Memorial Day is an important day for all Americans to remember and honor those who fought and died for our freedom. In cities and towns across the country a variety of traditions will celebrate and honor this fact.
As a resident of Indianapolis, home of the Indianapolis 500 I was struck yesterday by the number of traditions and rituals that are a part of the race festivities. A short (I know I am leaving out many, and perhaps your favorite) list includes:
- Driver introductions
- Honoring veterans
- Jim Nabors singing Back Home Again in Indiana
- “Ladies and Gentlemen, start your engines!”
To some these traditions mean nothing, to others, they mean everything.
The same is true within your organization.

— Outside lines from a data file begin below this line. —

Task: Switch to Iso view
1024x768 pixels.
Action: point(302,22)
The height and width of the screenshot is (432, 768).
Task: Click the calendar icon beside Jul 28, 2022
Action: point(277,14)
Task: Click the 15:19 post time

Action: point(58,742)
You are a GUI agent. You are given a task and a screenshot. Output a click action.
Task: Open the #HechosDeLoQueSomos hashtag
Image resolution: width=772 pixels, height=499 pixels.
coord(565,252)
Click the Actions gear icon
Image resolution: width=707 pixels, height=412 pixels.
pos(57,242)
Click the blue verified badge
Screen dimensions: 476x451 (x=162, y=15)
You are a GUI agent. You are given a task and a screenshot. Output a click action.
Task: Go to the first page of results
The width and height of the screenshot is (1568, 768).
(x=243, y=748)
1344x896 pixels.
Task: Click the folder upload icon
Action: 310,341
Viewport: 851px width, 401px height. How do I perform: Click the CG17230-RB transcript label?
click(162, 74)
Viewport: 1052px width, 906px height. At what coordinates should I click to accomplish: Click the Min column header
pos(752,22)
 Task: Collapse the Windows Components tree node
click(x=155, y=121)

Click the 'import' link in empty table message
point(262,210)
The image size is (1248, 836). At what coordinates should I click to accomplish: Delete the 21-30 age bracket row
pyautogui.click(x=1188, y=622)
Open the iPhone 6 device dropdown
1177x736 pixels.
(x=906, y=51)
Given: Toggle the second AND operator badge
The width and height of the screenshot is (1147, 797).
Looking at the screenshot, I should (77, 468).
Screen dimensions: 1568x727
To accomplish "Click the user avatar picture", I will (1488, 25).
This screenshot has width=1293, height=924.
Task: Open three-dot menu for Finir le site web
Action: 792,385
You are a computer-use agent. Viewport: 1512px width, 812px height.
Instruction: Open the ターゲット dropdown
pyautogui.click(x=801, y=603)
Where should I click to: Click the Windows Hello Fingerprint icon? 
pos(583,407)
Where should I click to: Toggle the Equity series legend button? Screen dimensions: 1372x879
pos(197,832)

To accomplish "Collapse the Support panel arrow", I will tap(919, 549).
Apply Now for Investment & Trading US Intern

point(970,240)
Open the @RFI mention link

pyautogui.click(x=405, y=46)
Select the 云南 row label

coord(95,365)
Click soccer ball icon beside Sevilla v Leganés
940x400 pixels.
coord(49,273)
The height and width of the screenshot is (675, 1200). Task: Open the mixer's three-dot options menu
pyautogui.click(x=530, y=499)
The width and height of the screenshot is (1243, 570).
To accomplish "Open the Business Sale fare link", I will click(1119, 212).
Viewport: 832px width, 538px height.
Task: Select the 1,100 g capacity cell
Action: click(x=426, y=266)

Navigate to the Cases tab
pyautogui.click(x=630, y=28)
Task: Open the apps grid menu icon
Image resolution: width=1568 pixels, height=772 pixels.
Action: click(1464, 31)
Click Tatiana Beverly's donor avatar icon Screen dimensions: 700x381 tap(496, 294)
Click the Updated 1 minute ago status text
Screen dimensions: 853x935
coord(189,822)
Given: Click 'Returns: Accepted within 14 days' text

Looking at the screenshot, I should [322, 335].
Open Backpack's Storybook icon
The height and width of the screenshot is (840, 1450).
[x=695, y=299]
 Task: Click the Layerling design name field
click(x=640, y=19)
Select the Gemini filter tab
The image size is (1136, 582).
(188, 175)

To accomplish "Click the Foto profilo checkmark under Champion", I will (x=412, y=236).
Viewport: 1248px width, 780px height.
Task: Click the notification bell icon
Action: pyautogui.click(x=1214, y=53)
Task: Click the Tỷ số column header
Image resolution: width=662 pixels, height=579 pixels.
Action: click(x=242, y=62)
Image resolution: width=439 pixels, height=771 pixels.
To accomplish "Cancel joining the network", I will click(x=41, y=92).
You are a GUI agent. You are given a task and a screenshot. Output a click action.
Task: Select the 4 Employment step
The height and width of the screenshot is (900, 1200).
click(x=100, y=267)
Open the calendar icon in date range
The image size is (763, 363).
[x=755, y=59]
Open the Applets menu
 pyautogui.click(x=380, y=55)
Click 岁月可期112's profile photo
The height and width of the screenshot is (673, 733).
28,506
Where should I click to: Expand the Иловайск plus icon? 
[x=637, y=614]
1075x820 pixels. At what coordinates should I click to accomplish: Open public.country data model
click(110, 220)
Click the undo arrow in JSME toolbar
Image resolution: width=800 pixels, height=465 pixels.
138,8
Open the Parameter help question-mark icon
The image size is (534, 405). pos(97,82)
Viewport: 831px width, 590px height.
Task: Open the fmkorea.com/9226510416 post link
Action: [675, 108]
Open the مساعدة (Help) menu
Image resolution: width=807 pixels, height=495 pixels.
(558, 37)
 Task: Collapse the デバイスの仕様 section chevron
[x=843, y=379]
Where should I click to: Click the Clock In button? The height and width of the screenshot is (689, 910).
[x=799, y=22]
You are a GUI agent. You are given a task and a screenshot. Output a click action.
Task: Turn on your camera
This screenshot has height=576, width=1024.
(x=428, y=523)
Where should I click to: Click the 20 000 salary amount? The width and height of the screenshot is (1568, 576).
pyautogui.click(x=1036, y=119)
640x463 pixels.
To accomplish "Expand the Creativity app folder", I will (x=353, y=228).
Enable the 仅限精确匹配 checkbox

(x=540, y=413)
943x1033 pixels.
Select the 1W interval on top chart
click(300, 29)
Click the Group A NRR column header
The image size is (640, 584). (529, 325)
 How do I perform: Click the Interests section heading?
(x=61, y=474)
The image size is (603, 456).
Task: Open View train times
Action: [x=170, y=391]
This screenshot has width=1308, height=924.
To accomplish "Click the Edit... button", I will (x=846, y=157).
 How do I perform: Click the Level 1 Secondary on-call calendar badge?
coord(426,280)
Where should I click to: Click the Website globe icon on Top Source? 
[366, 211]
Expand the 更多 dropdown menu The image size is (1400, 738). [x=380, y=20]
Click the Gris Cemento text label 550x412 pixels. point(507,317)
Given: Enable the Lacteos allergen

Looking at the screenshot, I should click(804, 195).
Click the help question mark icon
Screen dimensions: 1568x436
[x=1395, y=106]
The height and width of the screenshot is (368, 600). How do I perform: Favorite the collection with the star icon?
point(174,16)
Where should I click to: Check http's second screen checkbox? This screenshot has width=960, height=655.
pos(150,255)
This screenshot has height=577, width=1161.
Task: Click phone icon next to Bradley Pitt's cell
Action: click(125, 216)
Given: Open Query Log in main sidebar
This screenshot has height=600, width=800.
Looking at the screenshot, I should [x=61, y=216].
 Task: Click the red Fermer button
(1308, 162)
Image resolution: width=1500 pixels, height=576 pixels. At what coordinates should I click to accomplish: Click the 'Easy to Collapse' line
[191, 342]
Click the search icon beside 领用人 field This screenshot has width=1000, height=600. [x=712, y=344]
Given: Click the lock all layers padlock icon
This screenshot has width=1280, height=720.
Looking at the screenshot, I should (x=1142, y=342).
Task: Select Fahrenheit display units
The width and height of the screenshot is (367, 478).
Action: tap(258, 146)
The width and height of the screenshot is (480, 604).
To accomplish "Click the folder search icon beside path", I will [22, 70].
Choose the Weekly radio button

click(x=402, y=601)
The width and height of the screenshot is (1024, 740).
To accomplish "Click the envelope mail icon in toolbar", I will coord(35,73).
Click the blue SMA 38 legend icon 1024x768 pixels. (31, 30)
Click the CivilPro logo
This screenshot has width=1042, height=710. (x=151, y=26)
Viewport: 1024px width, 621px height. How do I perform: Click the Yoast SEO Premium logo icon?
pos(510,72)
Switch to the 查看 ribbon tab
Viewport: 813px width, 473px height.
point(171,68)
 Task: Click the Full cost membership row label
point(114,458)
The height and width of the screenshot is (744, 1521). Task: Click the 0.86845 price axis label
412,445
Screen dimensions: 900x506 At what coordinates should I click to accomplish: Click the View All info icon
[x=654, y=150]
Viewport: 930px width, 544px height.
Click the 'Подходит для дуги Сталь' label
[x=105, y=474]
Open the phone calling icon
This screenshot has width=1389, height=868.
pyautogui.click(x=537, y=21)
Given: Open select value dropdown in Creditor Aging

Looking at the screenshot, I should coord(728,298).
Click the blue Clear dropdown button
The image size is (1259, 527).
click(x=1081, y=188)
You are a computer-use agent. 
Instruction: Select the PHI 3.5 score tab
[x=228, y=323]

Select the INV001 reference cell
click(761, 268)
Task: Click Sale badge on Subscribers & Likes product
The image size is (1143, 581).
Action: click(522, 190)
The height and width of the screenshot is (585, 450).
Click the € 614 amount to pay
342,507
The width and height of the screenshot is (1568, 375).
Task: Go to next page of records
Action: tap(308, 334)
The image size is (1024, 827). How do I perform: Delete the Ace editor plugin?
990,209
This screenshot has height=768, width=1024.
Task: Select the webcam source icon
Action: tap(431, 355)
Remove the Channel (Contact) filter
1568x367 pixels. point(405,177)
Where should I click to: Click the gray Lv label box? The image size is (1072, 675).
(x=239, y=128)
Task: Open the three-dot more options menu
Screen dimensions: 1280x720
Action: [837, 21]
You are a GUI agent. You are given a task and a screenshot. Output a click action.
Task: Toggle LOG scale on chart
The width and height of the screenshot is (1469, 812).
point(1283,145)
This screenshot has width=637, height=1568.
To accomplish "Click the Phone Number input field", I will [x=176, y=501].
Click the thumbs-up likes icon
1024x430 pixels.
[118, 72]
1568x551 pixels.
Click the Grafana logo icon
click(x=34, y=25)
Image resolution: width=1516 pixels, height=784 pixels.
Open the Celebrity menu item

As a leader we must recognize the traditions that have meaning and purpose, and honor them. And while innovative leadership requires that we always question the purpose to rituals to make sure they continue to make sense in the current climate, the importance of traditions cannot be overlooked.
Traditions that have shared meaning should be extended, revered and consciously continued. Traditions or rituals that have in their course, show their age, or are no longer in line with the organization’s goals and intentions should be carefully laid to rest.
Both of these actions require careful, thoughtful action and effective leadership skills.
Over the next few weeks make a list of the traditions that you can think of in your organization (this is a good task for new employees as they will often notice things you take for granted or don’t even notice.) Determine which serve the team well and see how you can further promote them. Think too of those that perhaps need to be retired and begin thinking about, and engaging others in determining how to make the retirement a positive one (hint – think about replacement, rather than removal).
These are important leadership activities, even if they are often overlooked.